Scrapping the £4bn Cam Metro will be an early priority of Labour if they win the mayoralty of Cambridgeshire and Peterborough in May.

In a scathing attack on Conservative Mayor James Palmer, Labour candidate Dr Nik Johnson described the metro as a ‘fools' folly”.

“I don’t believe it offers value for money or benefits all residents of Cambridgeshire and Peterborough,” said Dr Johnson.

“I want to start my term as mayor with a clean sheet and consider all transport options with a fresh eye.

“We need to ensure that those in the north, Peterborough, March, Wisbech are better served. I just don’t believe this project will deliver for the Combined Authority as a whole.

“This project has all the hallmarks of being an expensive folly and a potential blackhole for national and local government finances”

Dr Johnson had his calculator to hand as he outlined his opposition to the metro during a Zoom meeting with party members in Fenland and Peterborough.

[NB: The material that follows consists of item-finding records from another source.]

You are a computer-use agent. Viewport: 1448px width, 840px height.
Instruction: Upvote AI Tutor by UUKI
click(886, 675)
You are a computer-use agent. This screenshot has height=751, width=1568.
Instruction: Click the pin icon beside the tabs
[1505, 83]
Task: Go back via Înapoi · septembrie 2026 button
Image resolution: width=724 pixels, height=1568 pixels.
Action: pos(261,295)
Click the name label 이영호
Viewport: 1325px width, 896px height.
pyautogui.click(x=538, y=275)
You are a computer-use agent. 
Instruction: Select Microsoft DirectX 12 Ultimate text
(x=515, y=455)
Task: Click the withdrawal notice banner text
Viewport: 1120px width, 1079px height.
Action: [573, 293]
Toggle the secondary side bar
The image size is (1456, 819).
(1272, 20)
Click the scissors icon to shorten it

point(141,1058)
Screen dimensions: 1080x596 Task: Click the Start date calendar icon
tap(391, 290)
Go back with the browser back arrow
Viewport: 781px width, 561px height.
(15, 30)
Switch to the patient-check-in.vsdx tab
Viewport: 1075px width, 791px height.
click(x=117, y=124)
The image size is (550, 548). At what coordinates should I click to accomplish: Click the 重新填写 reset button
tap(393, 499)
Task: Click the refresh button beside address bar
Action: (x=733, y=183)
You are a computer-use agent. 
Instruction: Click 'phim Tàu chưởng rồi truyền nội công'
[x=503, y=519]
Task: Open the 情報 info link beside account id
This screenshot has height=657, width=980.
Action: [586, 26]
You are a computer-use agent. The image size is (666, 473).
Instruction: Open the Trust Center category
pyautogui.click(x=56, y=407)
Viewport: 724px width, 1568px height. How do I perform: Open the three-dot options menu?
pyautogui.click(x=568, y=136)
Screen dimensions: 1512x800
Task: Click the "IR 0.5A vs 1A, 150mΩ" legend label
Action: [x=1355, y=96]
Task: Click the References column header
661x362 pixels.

“At €92m per single track kilometre the CAM costs will be greater than Crossrail and HS2 - which costs €78m/STK,” he said.

“It is three times more expensive than the cost per single track kilometre than the Edinburgh system and €18m PSM than Manchester.”

He believed the CAM project doesn’t give value for money for all residents of the Cambridgeshire and Peterborough Combined Authority area - with “the many paying for a project that benefits relatively few”.

He said: “I want to concentrate on making more immediate positive changes for the betterment of residents across Cambridgeshire.

“Better transport and more social and affordable homes. These will be my priorities - not trying to deliver a hugely expensive legacy burden left by Mayor Palmer.

“I believe in being honest and upfront with voters and therefore I have to say it straight out - I will not support this project.

“I see no benefit in proceeding with the project as it stands - but lots of negatives.”

Dr Johnson said he was also concerned about how the project would be funded with a mixture of central government, cash, private investors, local contributors and “land capture.”

He claimed the idea of paying for a system by needing to build 60,000 extra homes along the route - including 7,000 new houses on land east of Linton in South Cambs just announced by Mayor Palmer, didn’t make sense.

“This is being sold as a project to make the county greener, to get people off the roads but in effect it will be adding 60,000 more house in garden villages and towns, more cars, and more concrete on our green fields.

“This is more about opening up land for developers to profit than providing a vital service for residents.”

He said: “As we come out of the Covid pandemic public money will be tight and we need to focus on an economic and public health recovery for all.

“We need to be concentrating on the most pressing problems of today and instead focus on better, more connected public transport now - not in 10 to 15 years' time."

Though, in principle not totally opposed to a rapid system, Dr Nik said too much time and money had already been spent on Mayor Palmer’s project - “up to £4m on business plans, consultants and setting up a company to drive the project”.

The combined authority has set up a delivery company called One CAM, and brought in analysts and experts to assess and help deliver the project.

Before this financial year the combined authority said it had spent about £2.5 million on planning the metro, with a further £10 million budget for the current financial year which ends on March 31.


The Liberal Democrat candidate for the mayoral elections, Aidan Van de Weyer, has already come out against the metro plans, saying too much money is being spent while “crucial elements” are “uncertain or completely unknown”.

The Lib Dems have branded the mayor’s vision as “imaginary bus tunnels”.